« Merlin, l’apprenti enchanteur », de Sandrine Gauvin, Comédie Nation à Paris

Merlin, l’apprenti enchanteur

Merlin, sans la barbe

Par Anne Cassou-Noguès
Les Trois Coups

« Merlin, l’apprenti enchanteur » met en scène l’enfance du célèbre mage, dans une forme sobre, qui se refuse aux trop nombreux « trucs » destinés à séduire les tout-petits.

Dans ce spectacle, on découvre comment le plus grand enchanteur de tous les temps fut un enfant peureux qui manquait cruellement de confiance en lui. Invariablement grondé par un professeur exigeant, il se sous-estime et cherche de l’aide auprès d’un oracle, quand, en réalité, il a tous les dons en lui. Deux comédiens s’emparent de tous les rôles. Adrien Deschamps interprète le personnage principal, Guillaume Garnaud, tous les autres. Ce dernier joue sur le registre de la farce. Ses costumes sont extravagants. Il grimace, déguise sa voix, et court sans cesse d’un bout à l’autre de la scène, sauf quand il lévite dans un antre obscur. En revanche, le jeu d’Adrien Deschamps est d’une grande simplicité. Rien dans son attitude n’oblige les enfants à l’écouter. Il porte un costume vert sombre, sans colifichets – ni chapeau pointu ni étoile brillante. Sa voix est calme, maîtrisée, sa gestuelle, minimale. C’est aux enfants de s’intéresser à lui, il ne les y force pas. La pièce repose en effet sur le principe que les enfants sont capables de tendre l’oreille et de comprendre. Elle a foi dans son public.

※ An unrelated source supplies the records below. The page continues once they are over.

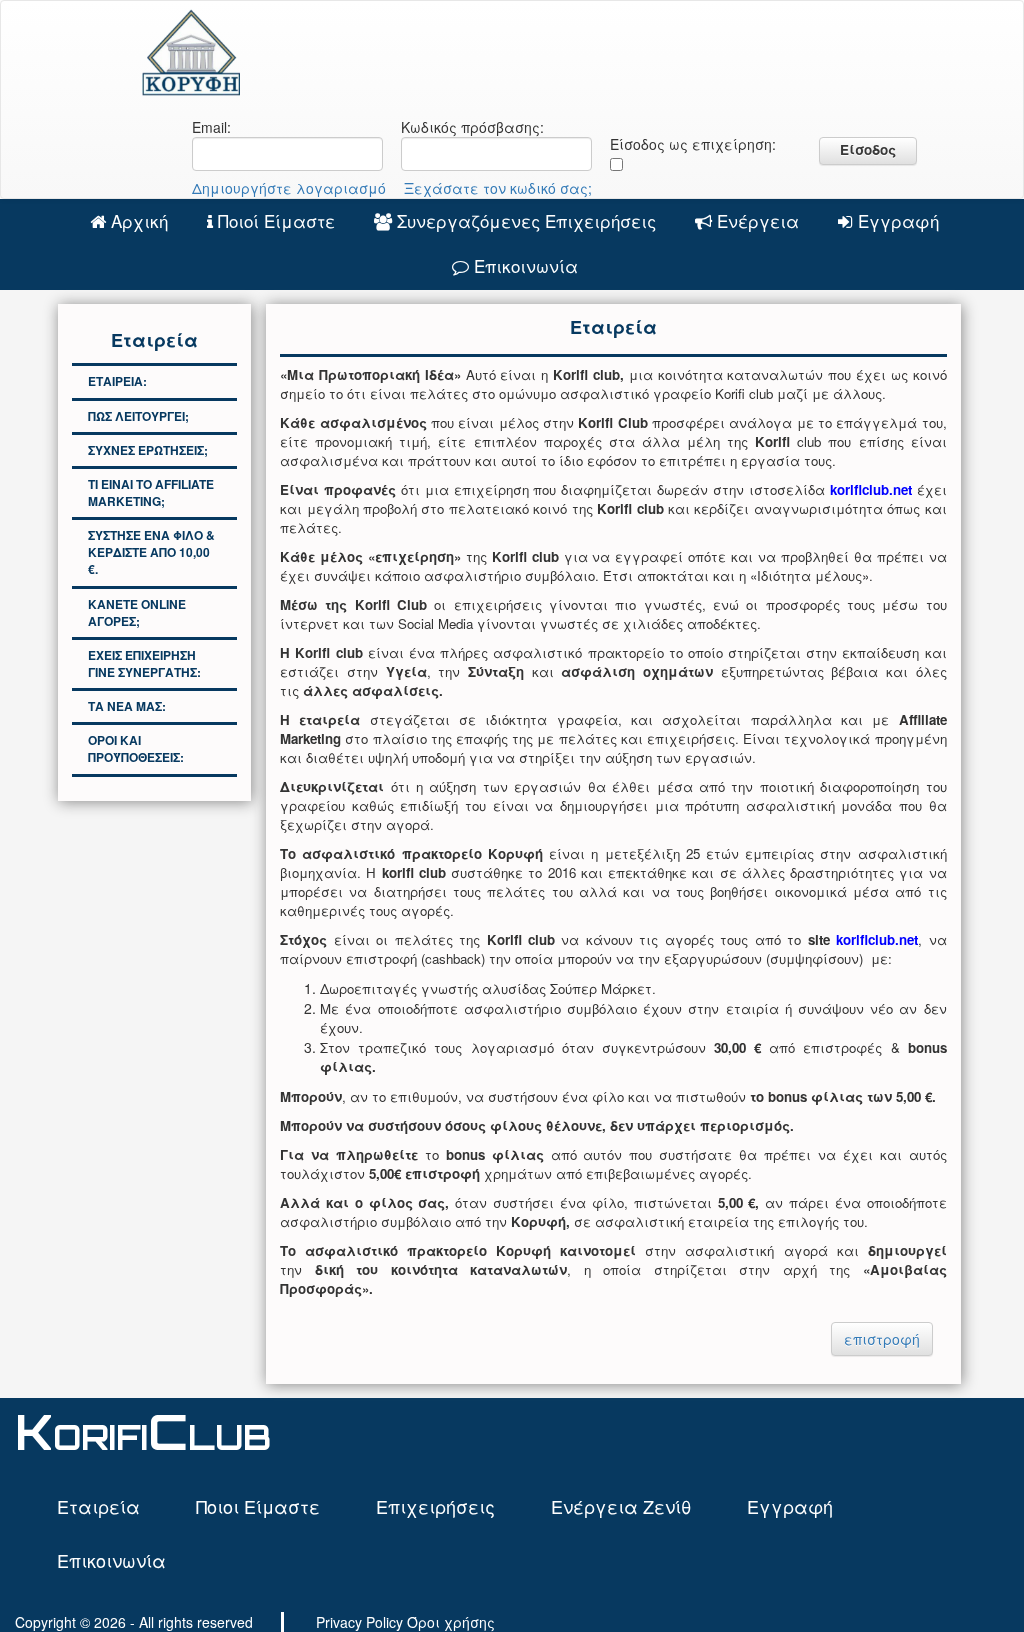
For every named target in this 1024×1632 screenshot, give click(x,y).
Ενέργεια (758, 220)
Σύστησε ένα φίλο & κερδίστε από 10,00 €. (151, 552)
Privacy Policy (359, 1622)
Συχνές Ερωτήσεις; (148, 450)
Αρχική (139, 220)
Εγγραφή (898, 220)
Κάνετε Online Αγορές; (137, 612)
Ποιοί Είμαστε (276, 220)
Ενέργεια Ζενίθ (621, 1506)
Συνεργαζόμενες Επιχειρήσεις (526, 220)
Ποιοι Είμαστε (258, 1506)
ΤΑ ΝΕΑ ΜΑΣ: (127, 706)
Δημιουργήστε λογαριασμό (289, 188)
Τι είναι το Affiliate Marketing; (151, 492)
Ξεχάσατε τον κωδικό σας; (498, 188)
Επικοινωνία (526, 265)
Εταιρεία (98, 1506)
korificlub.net (877, 939)
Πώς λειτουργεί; (138, 416)
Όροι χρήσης (451, 1622)
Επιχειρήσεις (435, 1506)
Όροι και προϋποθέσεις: (136, 748)
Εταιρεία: (117, 381)
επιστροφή (882, 1339)
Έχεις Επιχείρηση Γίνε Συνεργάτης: (144, 663)
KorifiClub (143, 1431)
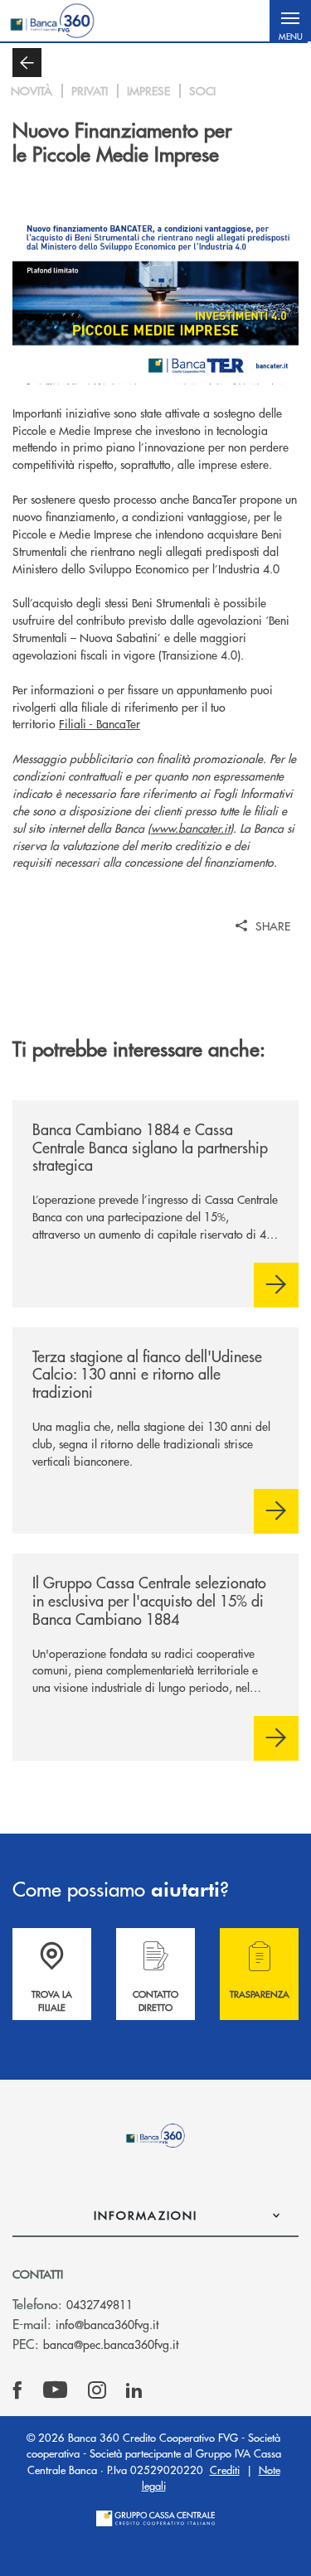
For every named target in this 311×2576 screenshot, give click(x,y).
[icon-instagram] (97, 2390)
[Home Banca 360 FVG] (52, 20)
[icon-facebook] (17, 2390)
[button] (290, 20)
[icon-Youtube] (55, 2390)
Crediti (225, 2469)
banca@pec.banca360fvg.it (110, 2344)
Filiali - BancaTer (99, 723)
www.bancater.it (190, 827)
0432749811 (99, 2304)
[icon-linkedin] (134, 2390)
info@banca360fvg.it (107, 2324)
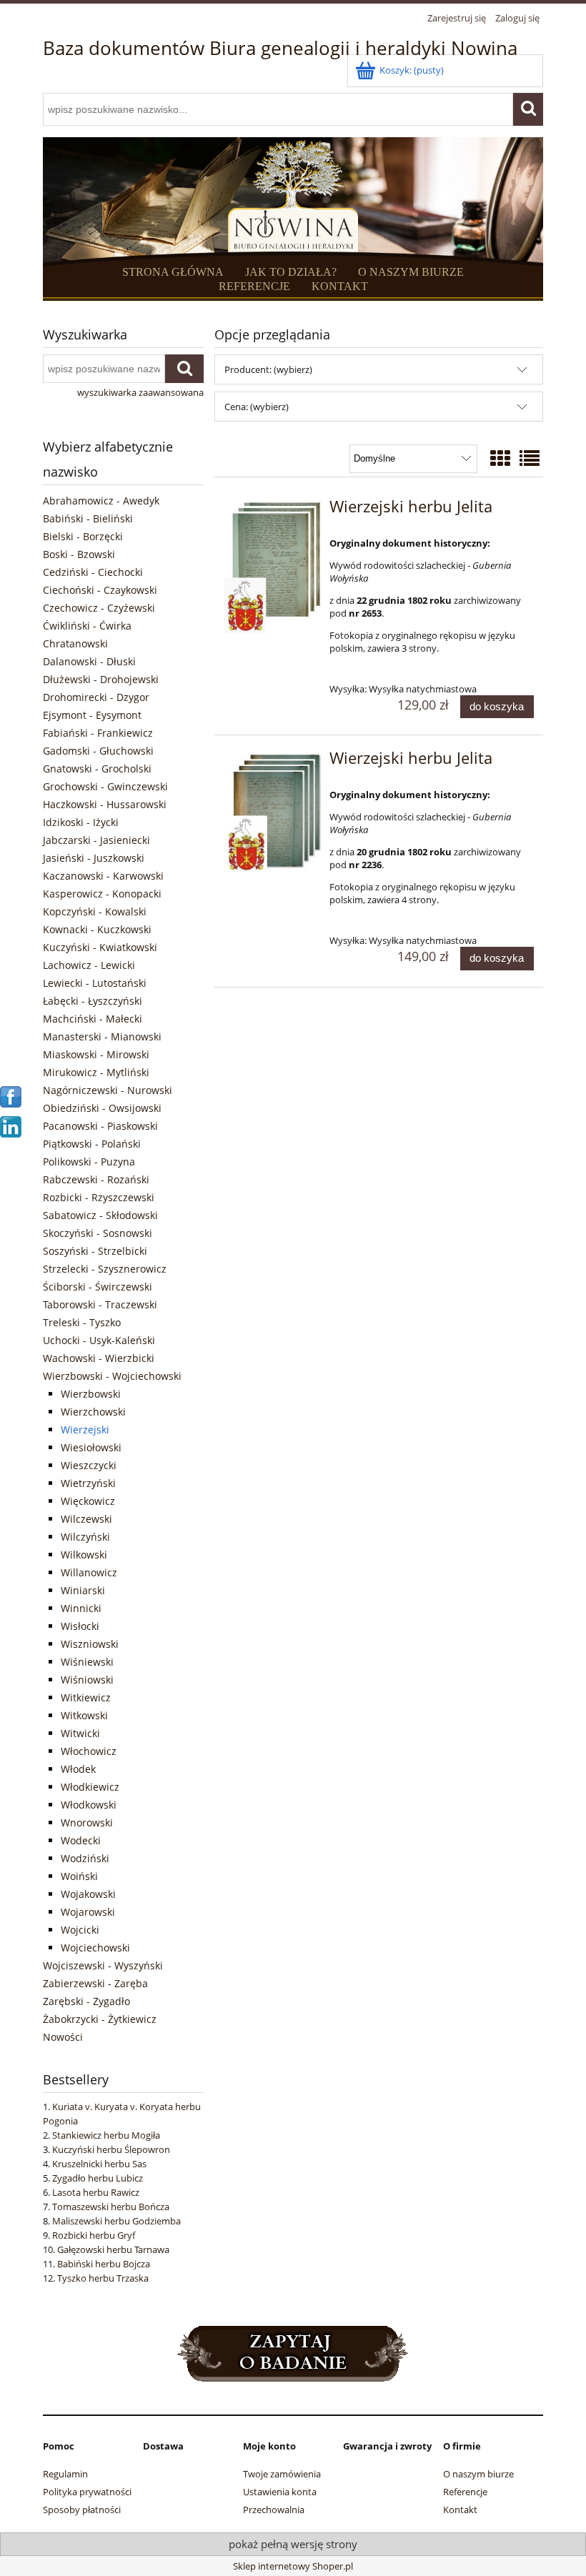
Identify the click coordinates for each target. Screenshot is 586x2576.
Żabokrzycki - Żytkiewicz (100, 2019)
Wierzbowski (91, 1394)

C’est d’ailleurs sur la confiance que repose Merlin, l’apprenti enchanteur, véritable comédie morale. Elle développe un message très explicite : on ne peut réussir ce que l’on entreprend que si l’on est persuadé que l’on en a le pouvoir. Or, les enfants sont fragiles et ils ont besoin qu’on les aide, non pas tant à faire qu’à croire qu’ils peuvent faire. C’est ce que comprend Merlin après être allé chercher de l’aide auprès de l’Oracle. Il s’agit d’une belle leçon, adressée à la fois aux enfants et à leurs parents, invités à encourager les plus jeunes à prendre conscience de leurs qualités. Par contre, on peut regretter que le message soit si clair et net à la fin de la pièce. Les images de Merlin incertain s’appliquant à faire apparaître un balai et ne parvenant qu’à produire un instrument minuscule, ou de Merlin en pleine possession de ses moyens faisant émerger de l’ombre un vrai balai de sorcière, sont beaucoup plus parlantes que tous les discours moralisateurs ! À partir du moment où le spectacle accorde du crédit à son public, on s’étonne qu’il éprouve soudain la nécessité de mettre les points sur les i. De plus, la pièce ne se réduit pas aux paroles finales. Les rencontres que fait Merlin lorsqu’il part en quête de l’Oracle interrogent sur les amitiés enfantines, le besoin de se rassurer auprès des autres et le danger qu’ils représentent en fonction de l’ascendant qu’ils peuvent avoir.

Qui dit Merlin dit magie

Ces réflexions sur l’enfant et son développement ne doivent pas occulter toutefois qu’on est au théâtre. Il s’agit de regarder et d’écouter avant de méditer. Or, on ne peut parler de Merlin sans parler de sa magie. En effet, le jeune apprenti réussit ses tours plus ou moins bien. La magie est servie dans le spectacle par la musique originale de Franco Fontana et la scénographie de Catherine Parmantier. Les instruments de musique viennent souligner d’une note ironique les échecs de Merlin ou envelopper ses prouesses d’un air mystérieux. Les succès du jeune enchanteur sont, elles, sublimées par l’utilisation d’un rideau de tulle qui permet de faire apparaître des objets par transparence, un procédé très efficace même si la taille de la salle n’autorise pas pleinement sa mise en valeur.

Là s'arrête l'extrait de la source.